◆ **Task statement**: Give the records from the line with "Toggle the Silent Mode checkbox" to the line with "Click the horizontal scrollbar left arrow" as a numbered list, leaving out blank lines.

◆ **Material provided**:
--- Start ---

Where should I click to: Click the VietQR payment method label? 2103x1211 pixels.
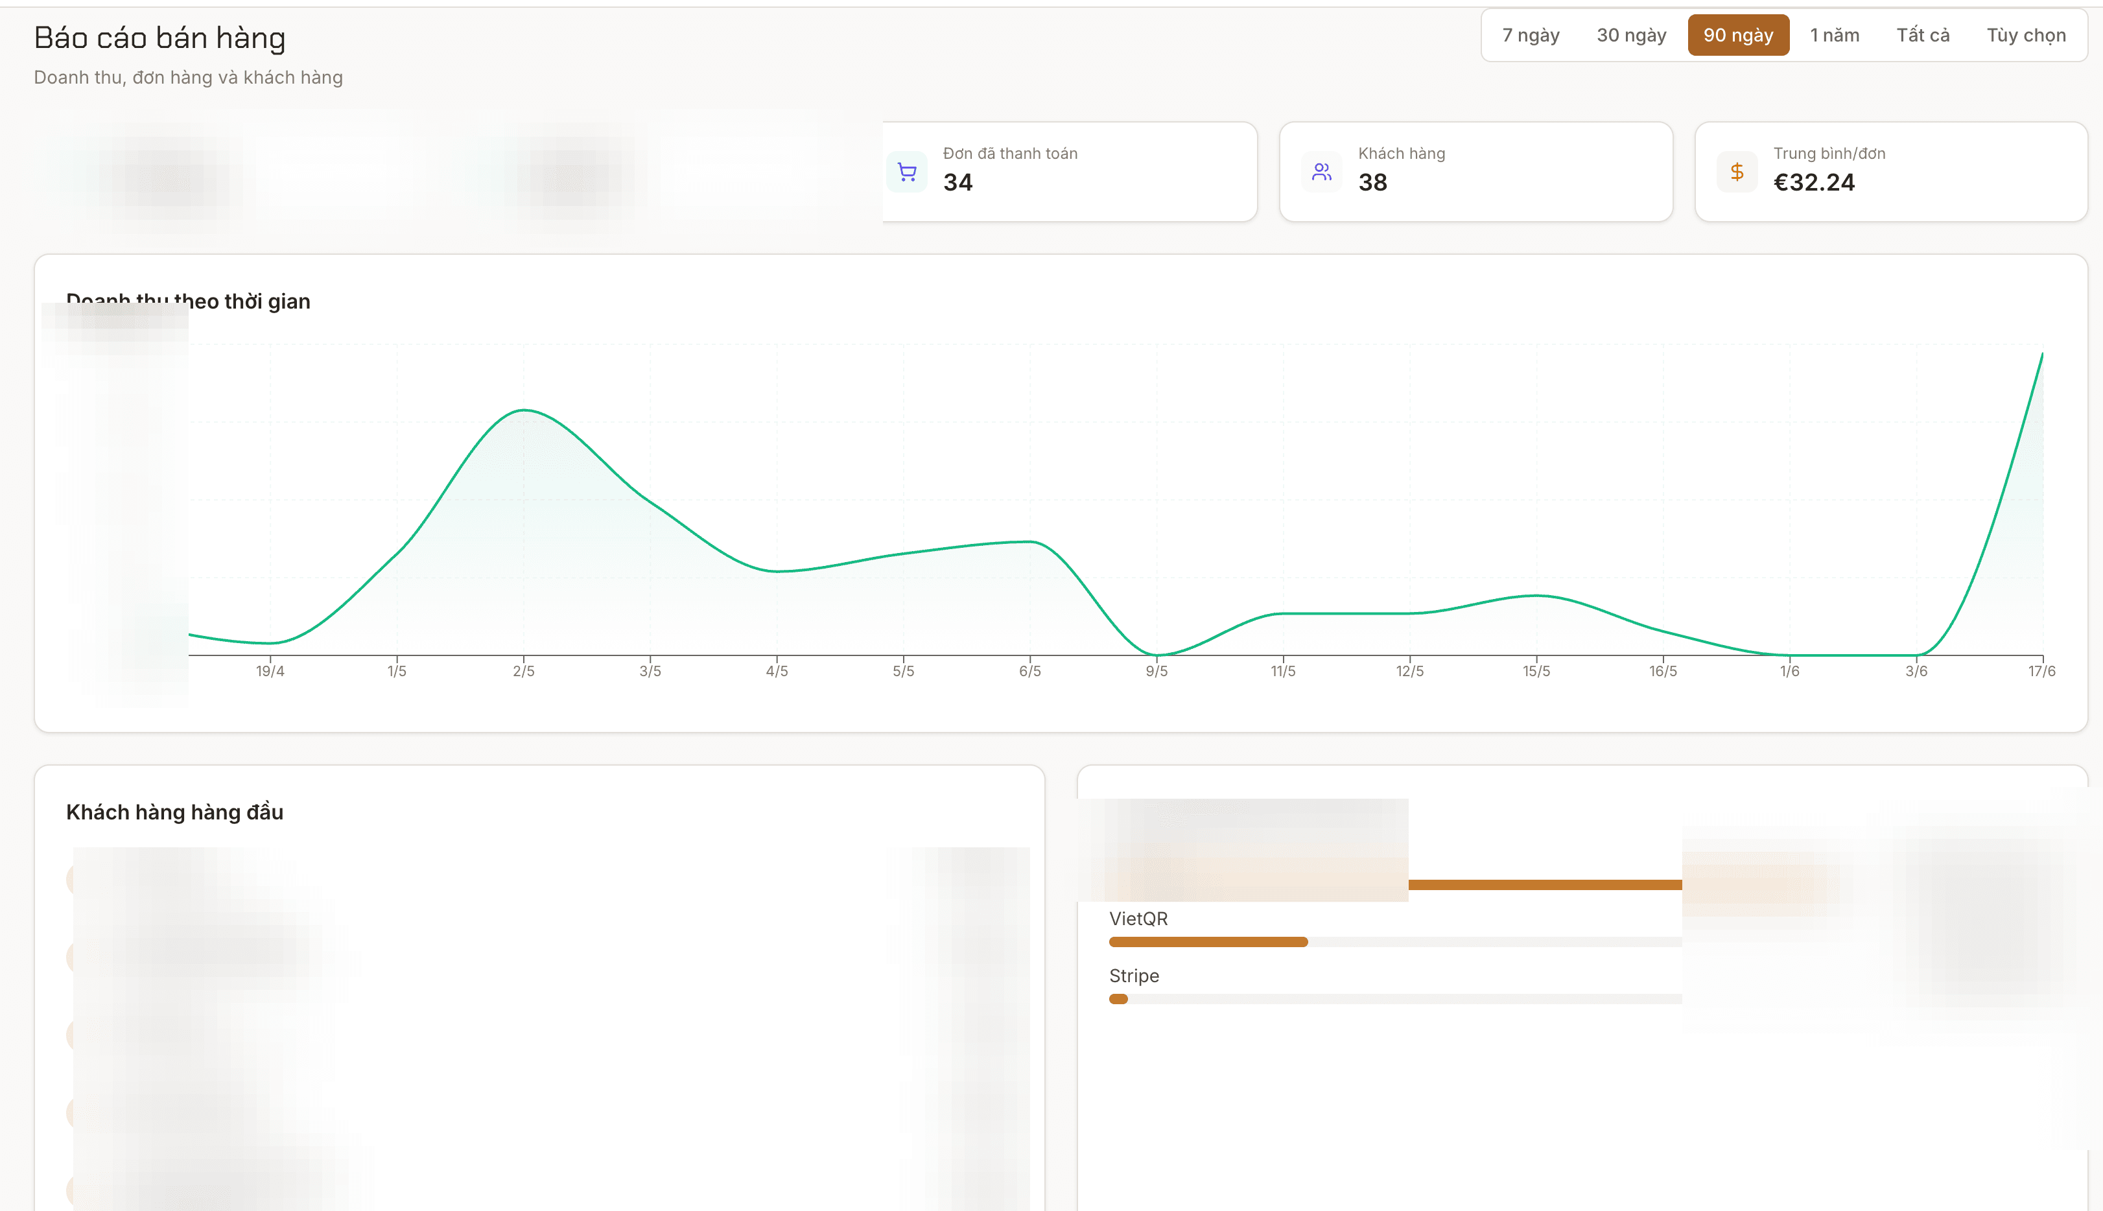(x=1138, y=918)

--- End ---
--- Start ---

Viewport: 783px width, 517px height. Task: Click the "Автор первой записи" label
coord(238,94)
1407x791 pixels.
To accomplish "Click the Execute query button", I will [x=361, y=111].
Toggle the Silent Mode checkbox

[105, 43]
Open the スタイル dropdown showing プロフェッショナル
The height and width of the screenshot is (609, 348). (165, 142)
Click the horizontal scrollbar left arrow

--- End ---

◆ **Result**:
1. Toggle the Silent Mode checkbox
2. [105, 43]
3. Open the スタイル dropdown showing プロフェッショナル
4. The height and width of the screenshot is (609, 348). (165, 142)
5. Click the horizontal scrollbar left arrow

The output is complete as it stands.